My son may be a nine year old boy, but he is an old soul. The way this boy bucks the system without a concern in the world is amazing to me. He has no problem speaking his mind even in a difficult situation. I often wish that I could be like him in this aspect. I have always been a person who speaks her mind, however I would shy away if I felt it wasn't my "place." My son has taught me that it is always my "place" to say something, to stand up for what is right, to stand up for those who are less fortunate, to stand up for those who are broken and weak, to stand up for what I believe. This young boy will stand up to anybody that he feels is in the wrong, it doesn't matter if you are young or old. Some may think this is disrespectful, but I feel differently.
His words may come across as harsh, but that is not his intention. He holds firm in his beliefs and is passionate about them. We recently were put into a situation where a father was being rather nasty to his child and he had the courage to stand up to that man, who towered over him, and call him out on his abusive behaviour, without even thinking. The father looked at him as if my boy was out of line. I am almost certain that he was thinking; Who is this child? Who does he think he is, telling me, an adult, that I cannot treat *my* child this way? My son did not let up on this man though. He firmly stated that the man was wrong for yelling at this young girl, he firmly stated that he did not need to grab her the way that he was because he was hurting her, he firmly stated that there were better ways to get compliance, if that is what he was after. And he did so as he stood there strong and confident. Years ago I would have never even thought to step into a situation like that because it was "not my place." If it was not my place though, who's was it. This is what my son has taught me. If I don't stand up for that little child in all of us, who will?

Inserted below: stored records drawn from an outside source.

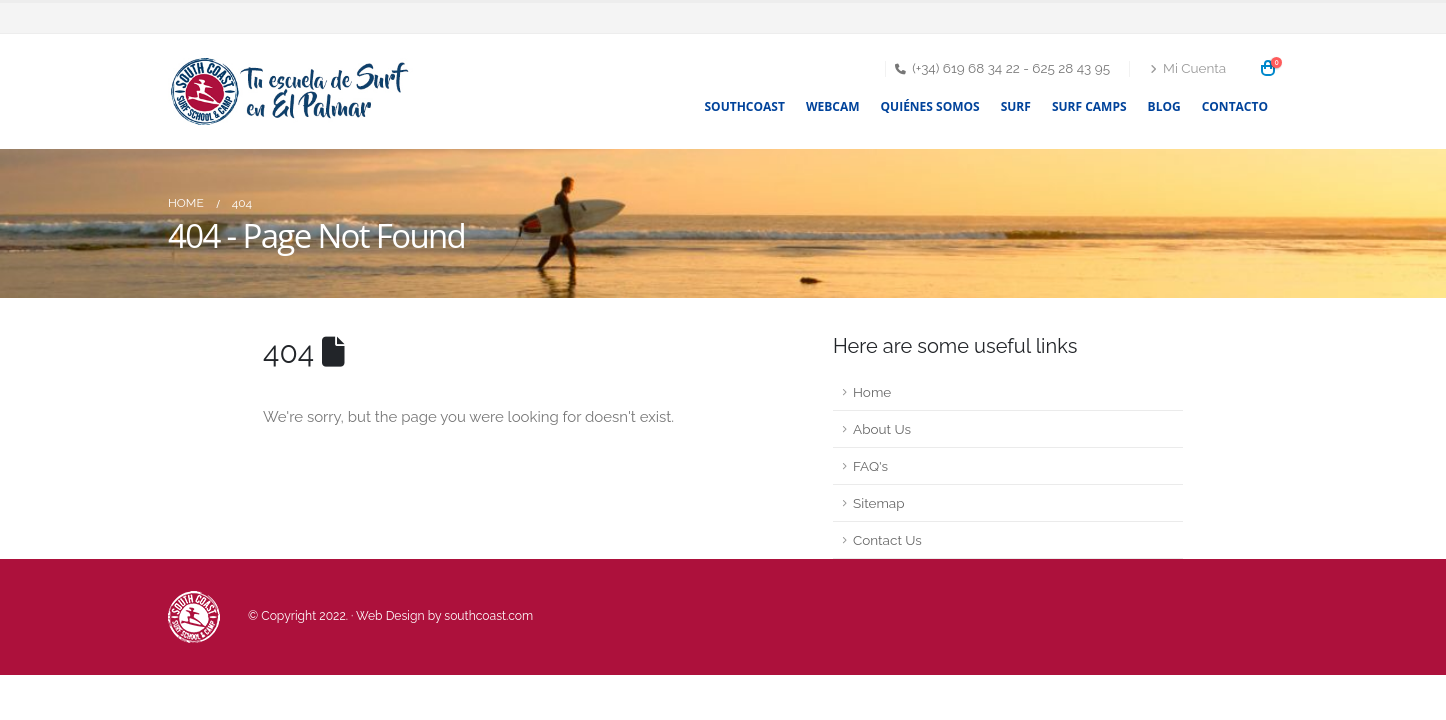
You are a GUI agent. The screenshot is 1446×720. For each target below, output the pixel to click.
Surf (1016, 106)
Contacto (1235, 106)
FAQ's (870, 466)
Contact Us (887, 540)
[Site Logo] (293, 91)
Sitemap (879, 503)
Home (872, 392)
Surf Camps (1089, 106)
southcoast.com (488, 616)
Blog (1164, 106)
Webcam (833, 106)
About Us (882, 429)
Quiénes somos (930, 106)
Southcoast (745, 106)
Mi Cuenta (1188, 68)
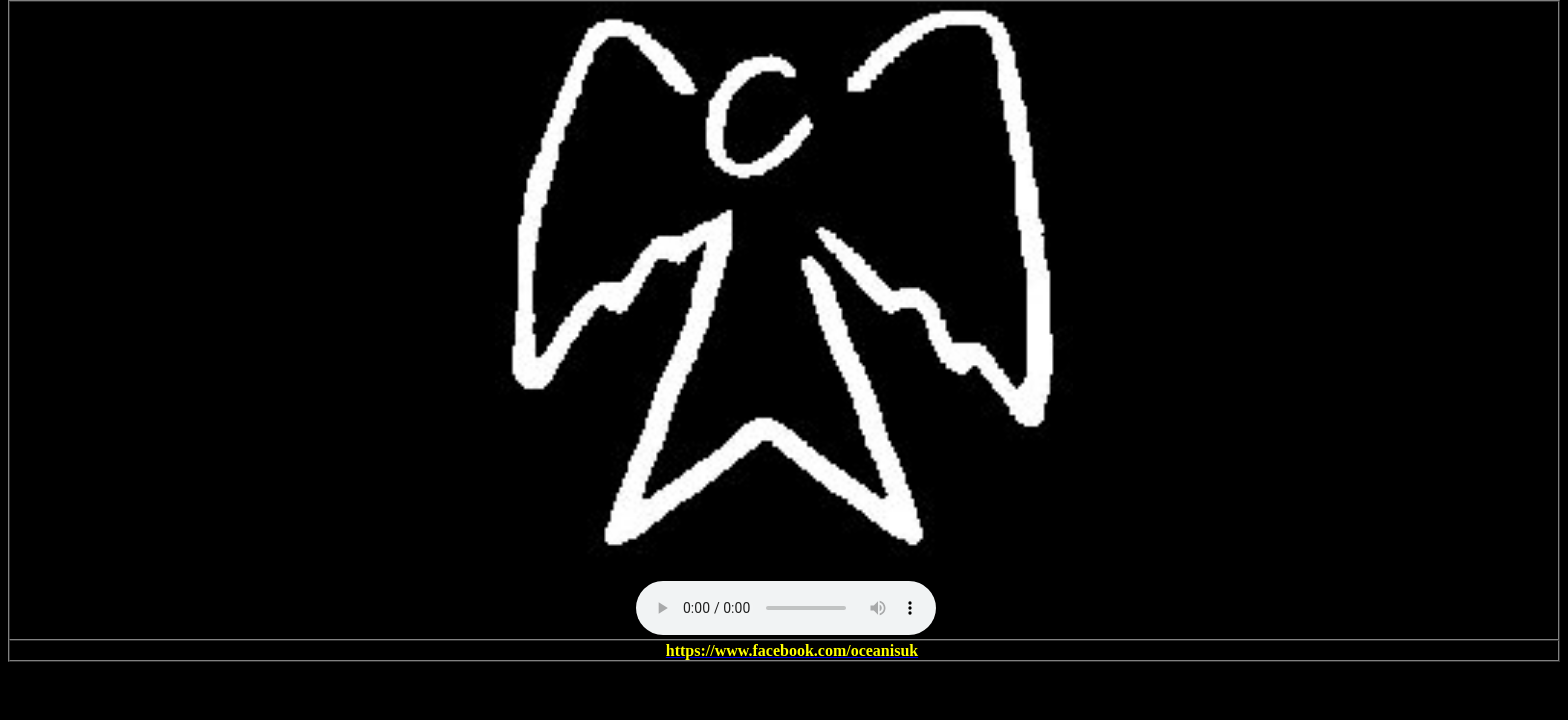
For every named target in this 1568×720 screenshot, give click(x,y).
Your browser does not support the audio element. (786, 608)
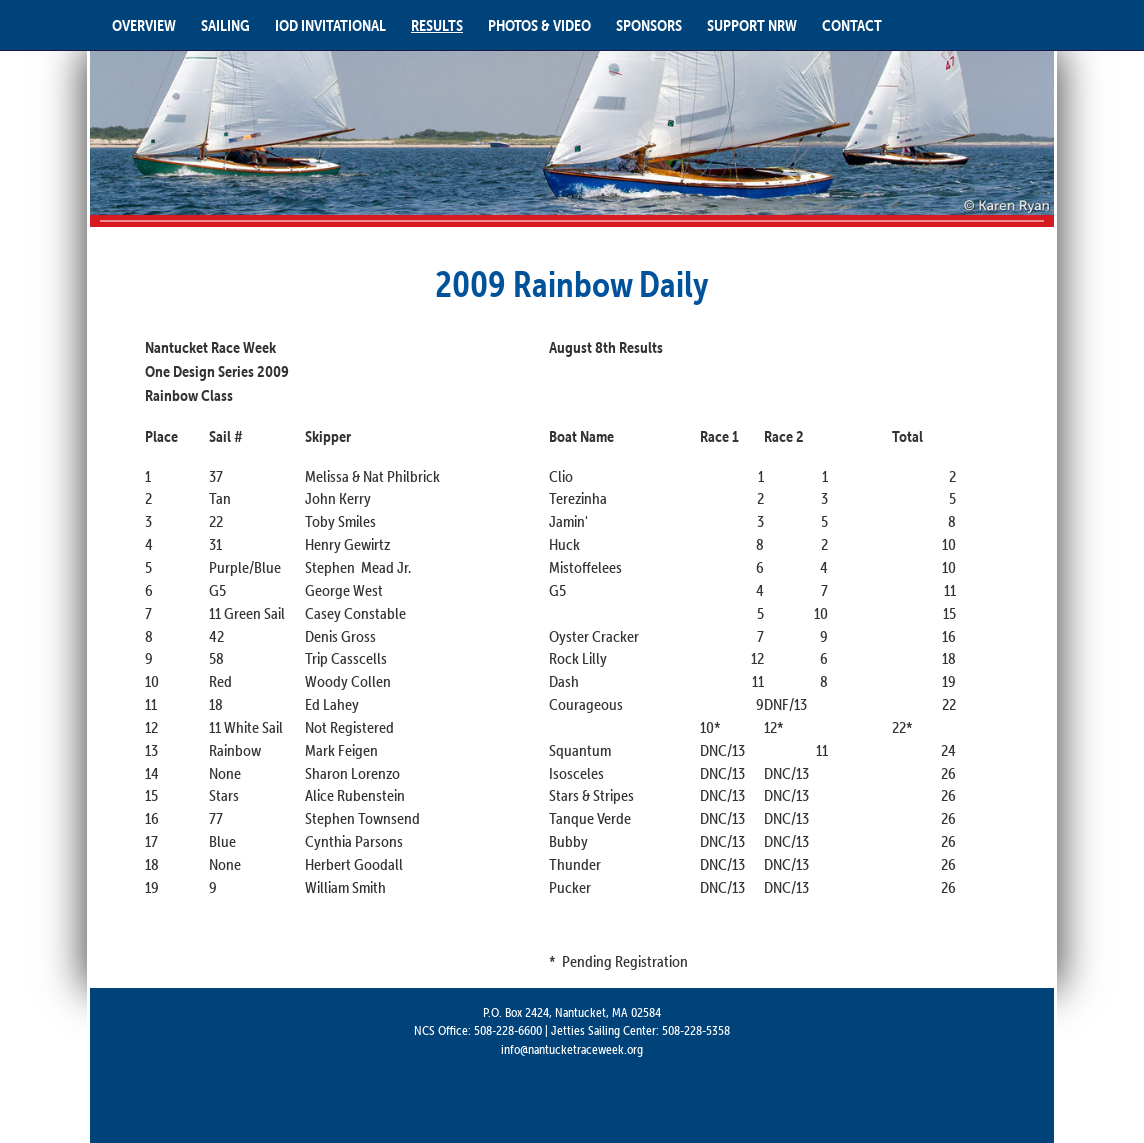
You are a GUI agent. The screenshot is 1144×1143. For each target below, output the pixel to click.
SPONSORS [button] (649, 25)
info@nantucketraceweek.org (572, 1049)
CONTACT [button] (852, 25)
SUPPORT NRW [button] (752, 25)
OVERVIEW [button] (144, 25)
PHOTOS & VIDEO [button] (539, 25)
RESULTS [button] (437, 25)
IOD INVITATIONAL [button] (330, 25)
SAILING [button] (225, 25)
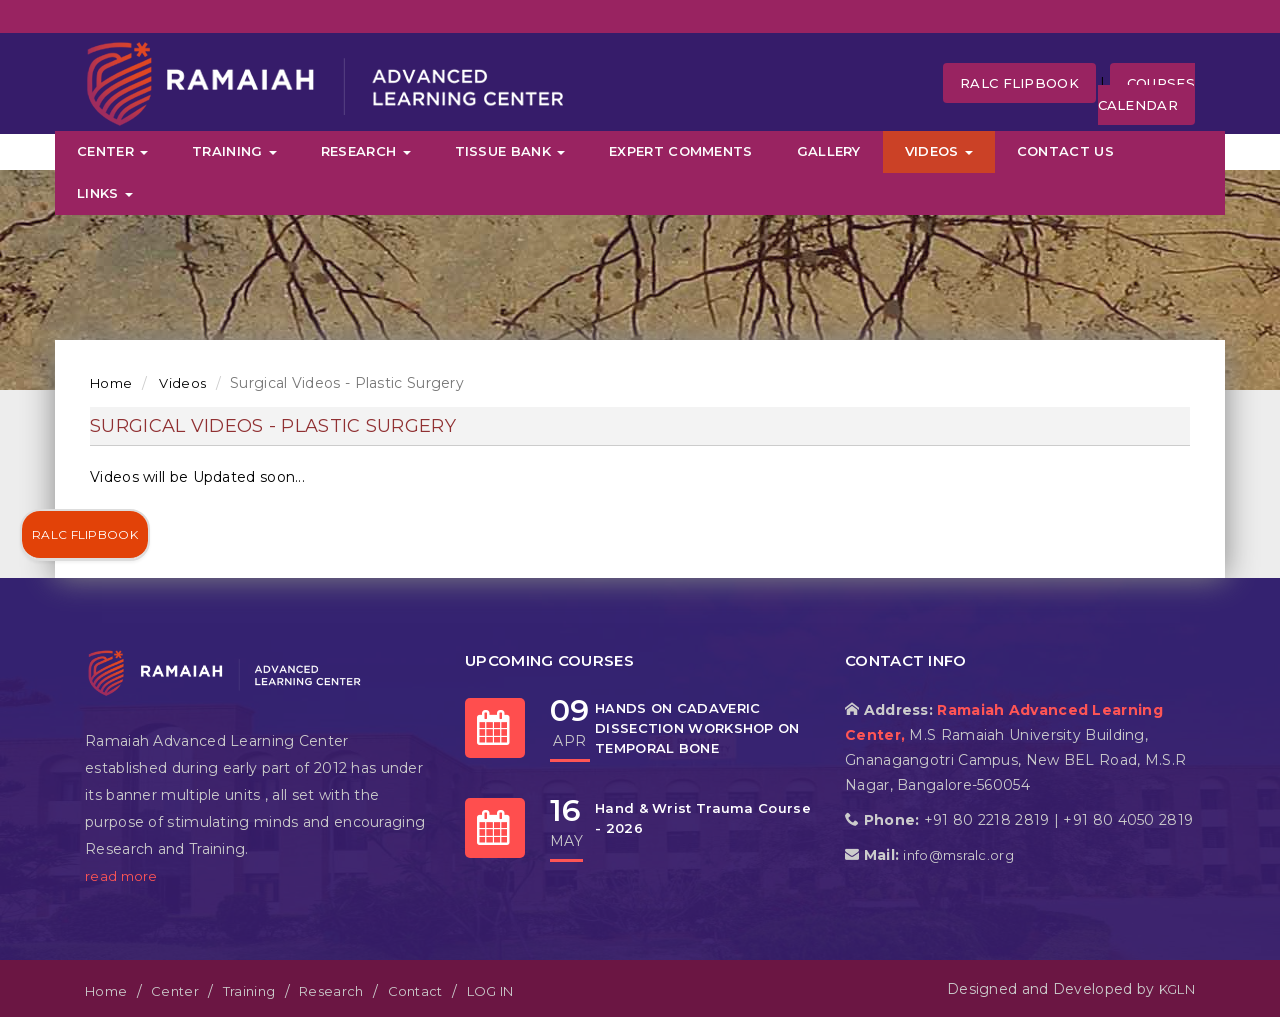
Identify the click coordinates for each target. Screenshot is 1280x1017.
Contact (415, 991)
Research (366, 151)
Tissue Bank (510, 151)
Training (234, 151)
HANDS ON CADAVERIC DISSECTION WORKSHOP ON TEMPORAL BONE (697, 728)
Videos (939, 151)
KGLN (1177, 989)
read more (121, 876)
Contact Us (1065, 151)
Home (111, 383)
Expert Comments (681, 151)
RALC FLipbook (1019, 83)
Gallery (829, 151)
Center (112, 151)
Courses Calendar (1146, 94)
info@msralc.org (958, 855)
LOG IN (490, 991)
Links (105, 193)
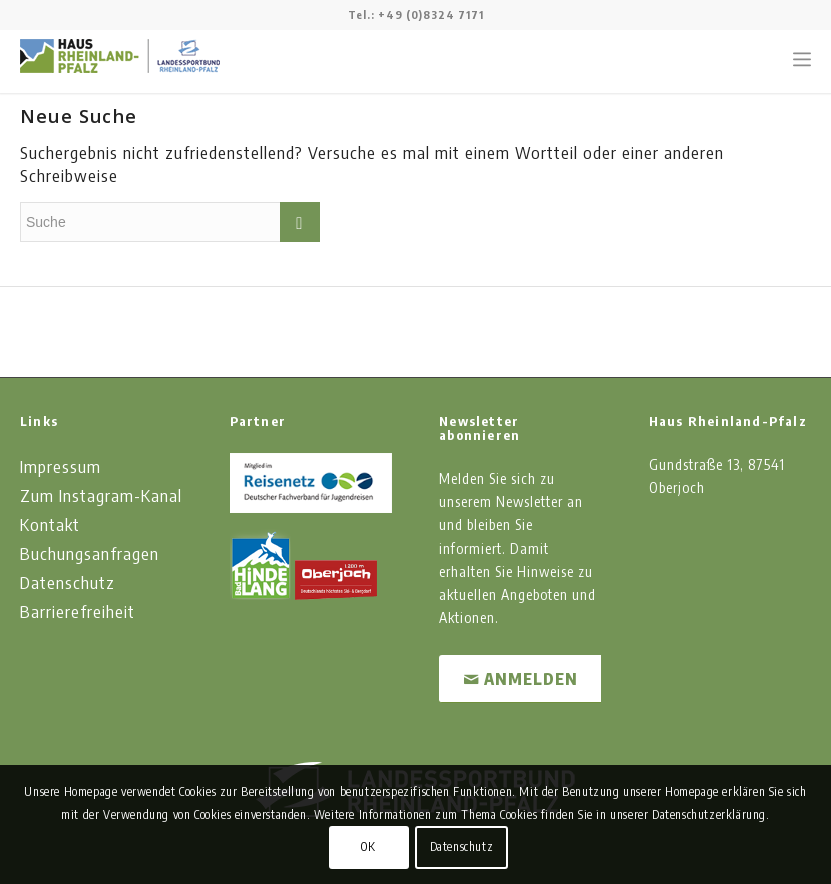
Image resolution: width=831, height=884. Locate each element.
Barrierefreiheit (77, 611)
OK (368, 846)
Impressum (60, 466)
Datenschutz (67, 582)
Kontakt (50, 524)
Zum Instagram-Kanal (101, 495)
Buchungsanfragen (89, 553)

Don't mistake his confidence and strength for an over inflated ego, because that is certainly not the case. This boy who stands strong, who is confident, who does at times, speak harshly, who enjoys rough and physical play is also a boy who is compassionate, who oohs and ahhs over cute little animals, who loves to cuddle with babies, who is respectful and chivalrous, who opens the car door for me and holds doors open for strangers, who would give up a toy to a young child or allow them to "beat" him at a game so they are not upset. He is also a child who will help out anybody who needs it.
As the parent of this boy who lives his life completely free, I ask you not to judge him. He may look scary to you, with his mohawk and loud voice but he means no harm. So if you see him talking to your child, or lifting them up so that they can climb over an obstacle, don't rush to their aid because I am certain they are ok. He would NEVER hurt them intentionally and chances are he would protect them with his life.
He is persistent and passionate. He tries my patience at times. He will also call me out if I falter in our belief systems. However, he doesn't do it without backing up his reason, which can be frustrating. I find myself testing my own limits and bucking societal norms with his actions and well thought out arguments. For example last night it was cold (35*) and he had on a short sleeved t-shirt and I was telling him, not asking, to put on a jacket, which is usually something that I am lax about, and he kept saying he didn't need one. I found myself pleading with him as we walked into an indoor play area. He finally said "Mom, everybody has different feelings. Just because you are cold doesn't mean that I am." *sigh* He was right. He is his own person, I know this, and most of the time I do not allow society to determine my feelings of worth as a parent, but for some reason yesterday I was feeling the need to walk within the societal norms without bucking the system and allowed that need of mine to get the best of me. After his comment to me I took a look at whether or not that jacket was more important than his need to be himself. Even though this persistence of his works on my last nerve at times. This is the same persistence that enabled him to take the last five years in karate and train hard and earn his second degree black belt.
Before this precious boy came into my life I was broken. I still am broken, but I am heading down the path to being healed. This in part thanks to him. I watch him in wonderment as he lives his life as only he sees fit. It doesn't matter to him what society thinks, only what he thinks. I aspire to live my life with this freedom.